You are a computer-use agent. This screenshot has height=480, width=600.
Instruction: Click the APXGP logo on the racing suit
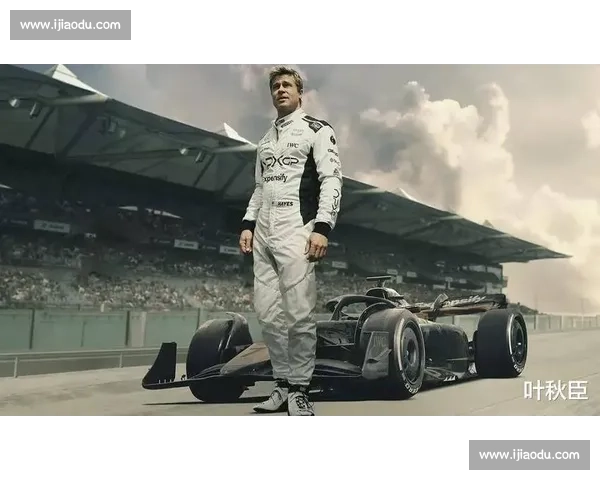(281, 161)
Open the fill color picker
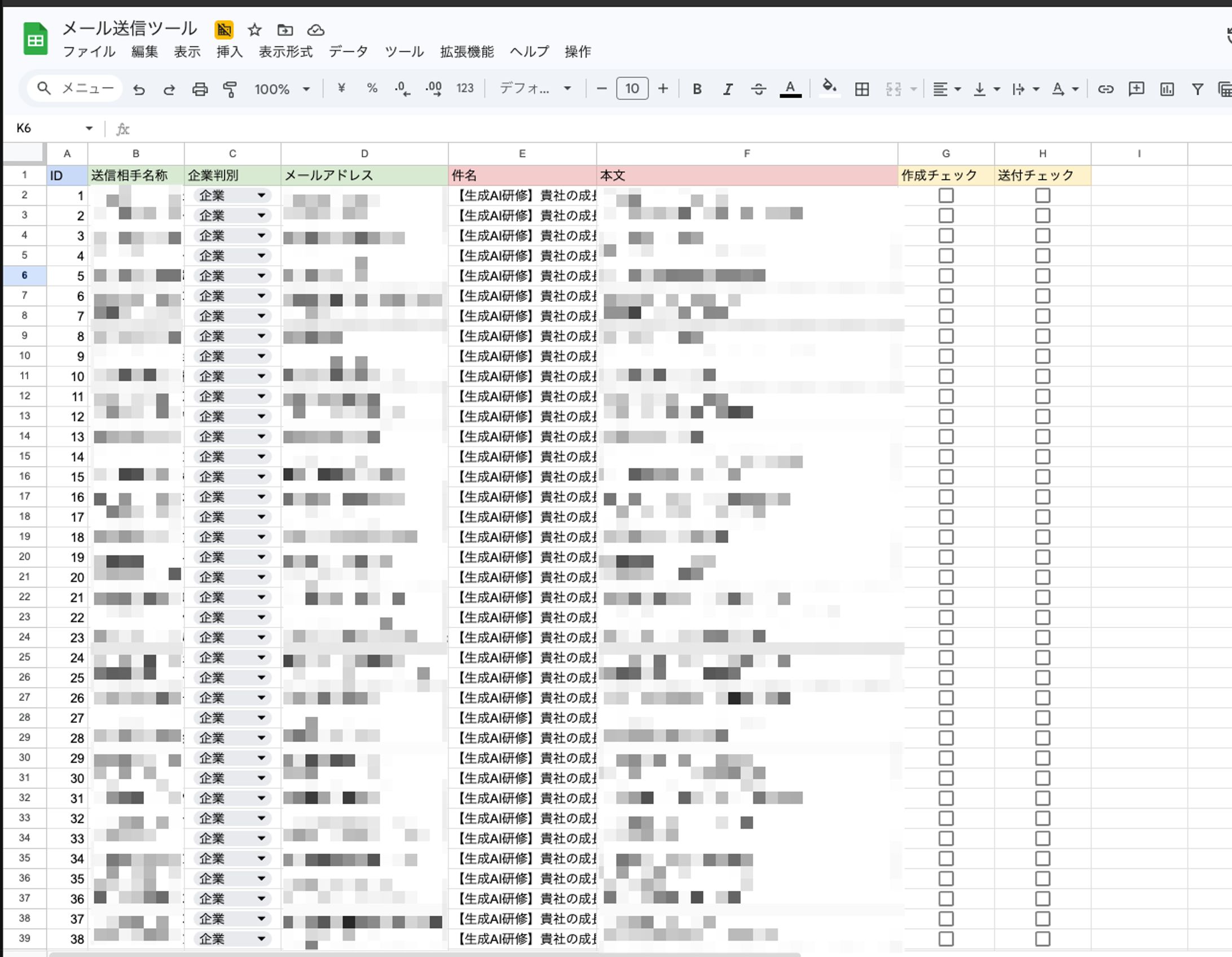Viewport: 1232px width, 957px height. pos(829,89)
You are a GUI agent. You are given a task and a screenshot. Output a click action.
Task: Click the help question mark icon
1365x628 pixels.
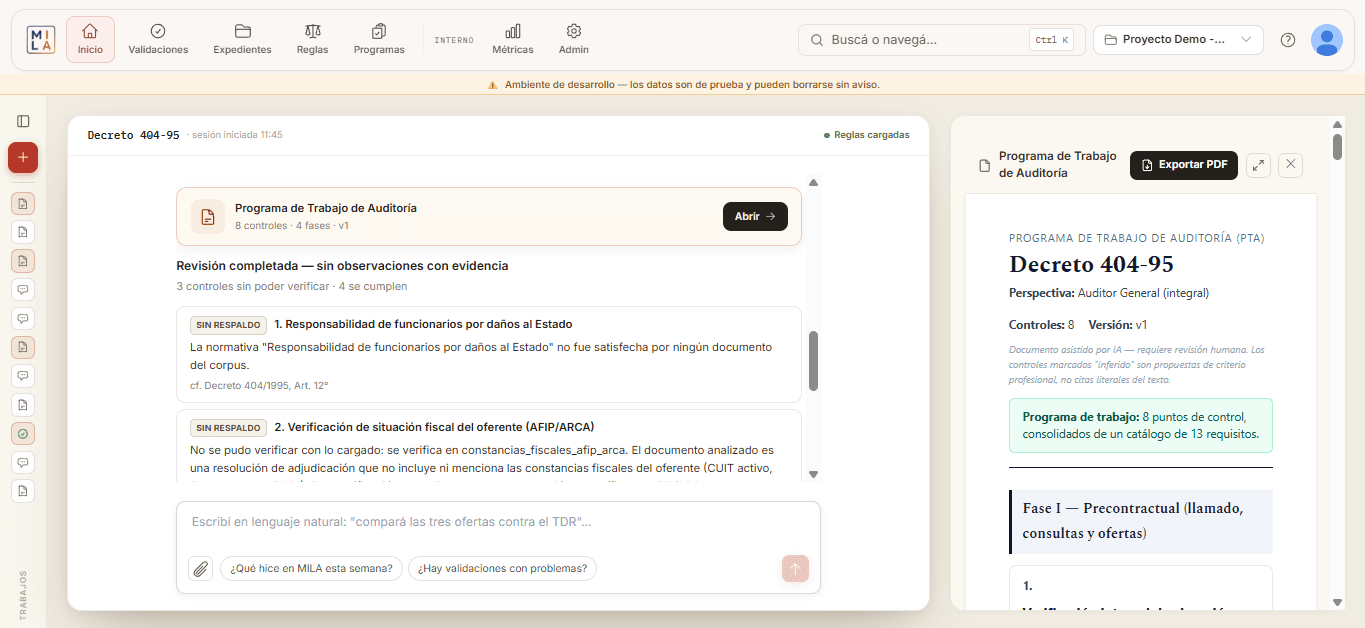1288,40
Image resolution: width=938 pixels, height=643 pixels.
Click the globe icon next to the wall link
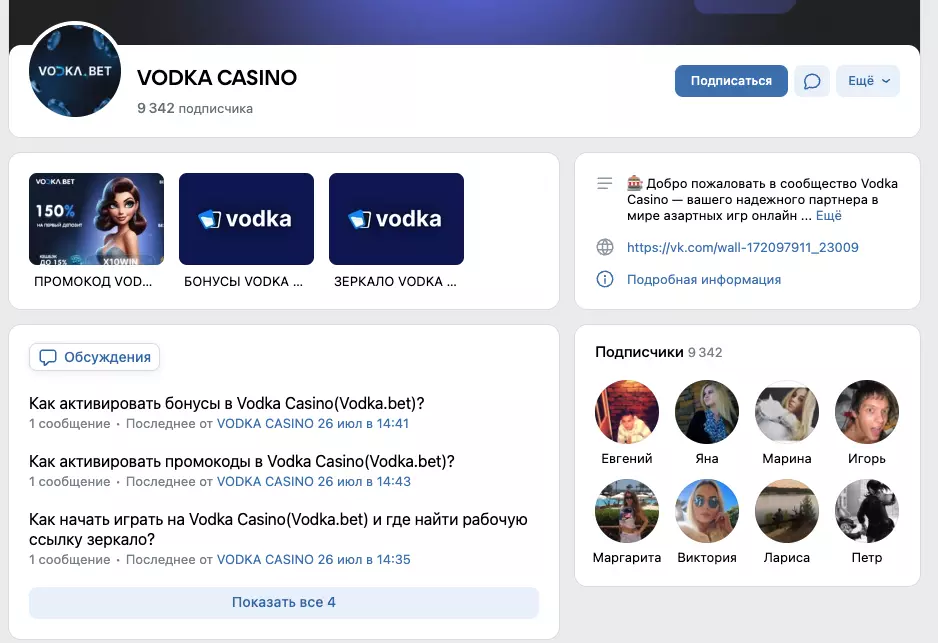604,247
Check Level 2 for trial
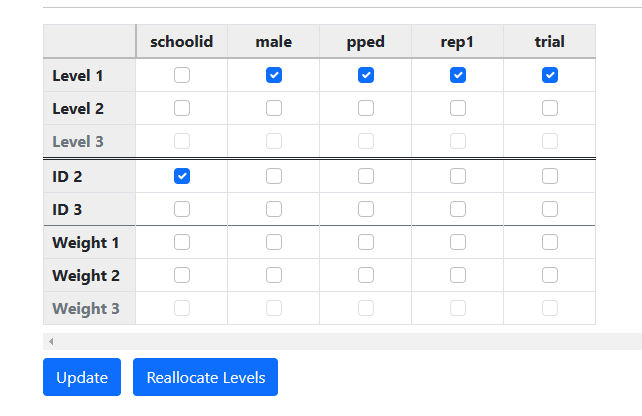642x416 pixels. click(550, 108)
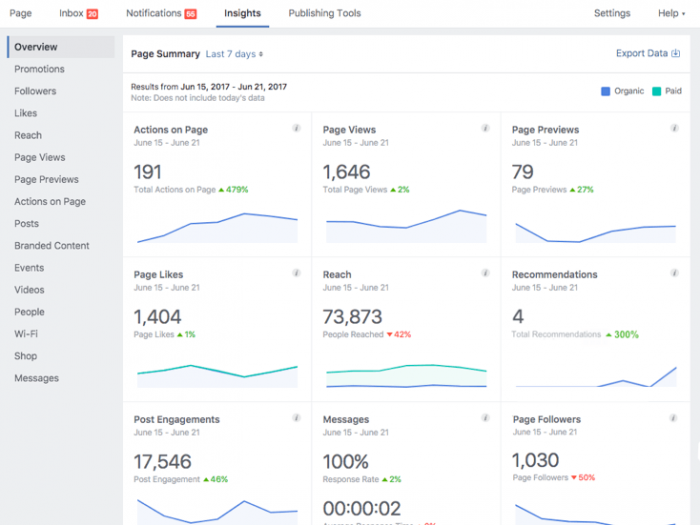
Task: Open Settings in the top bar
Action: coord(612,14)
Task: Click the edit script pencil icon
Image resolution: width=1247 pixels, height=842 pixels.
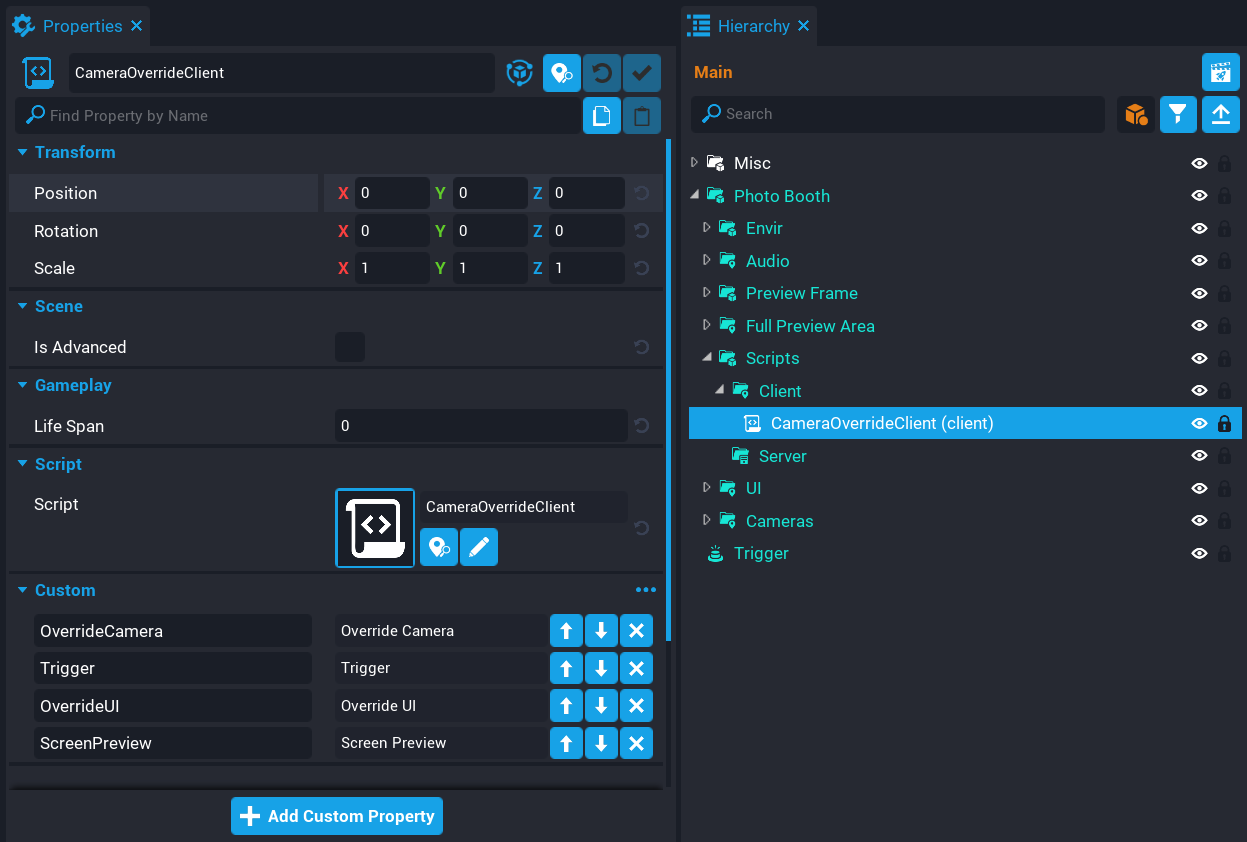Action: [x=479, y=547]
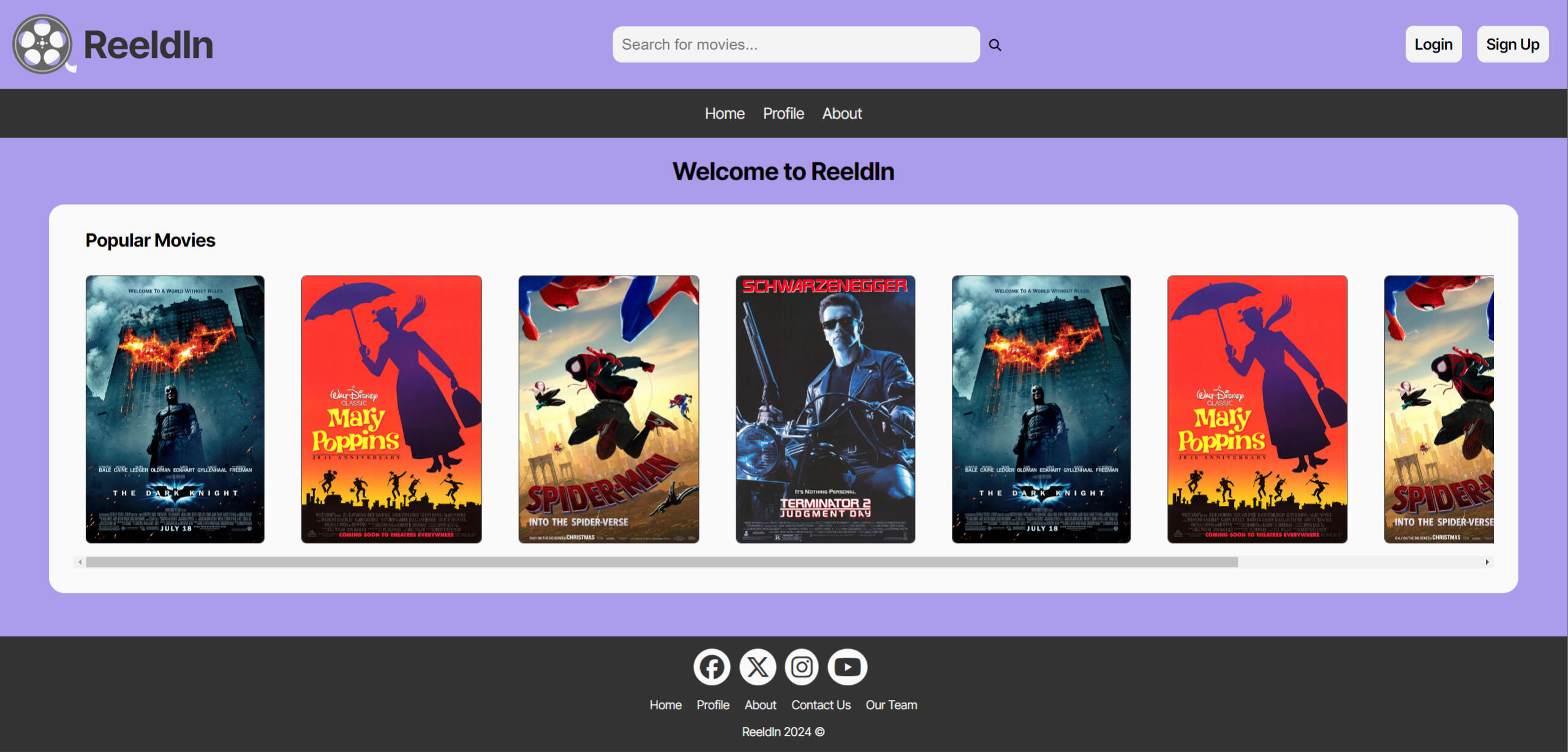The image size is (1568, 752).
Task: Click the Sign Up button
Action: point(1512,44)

▶ Aim of the task
Copy out the records above word for word, leaving out the pictures.

▶ Completed exercise
You are a computer-use agent. This screenshot has height=480, width=600.
Instruction: Click the APXGP logo on the racing suit
(281, 161)
Open the fill color picker
Viewport: 1232px width, 957px height. pos(829,89)
You are a GUI agent. You are given a task and a screenshot. Output a click action.
Task: Click the help question mark icon
1365x628 pixels.
1288,40
Image resolution: width=938 pixels, height=643 pixels.
Click the globe icon next to the wall link
604,247
Check Level 2 for trial
642x416 pixels. click(550, 108)
Task: Open Settings in the top bar
Action: coord(612,14)
Task: Click the edit script pencil icon
Image resolution: width=1247 pixels, height=842 pixels.
Action: [x=479, y=547]
The image size is (1568, 752).
Task: Click the Sign Up button
Action: point(1512,44)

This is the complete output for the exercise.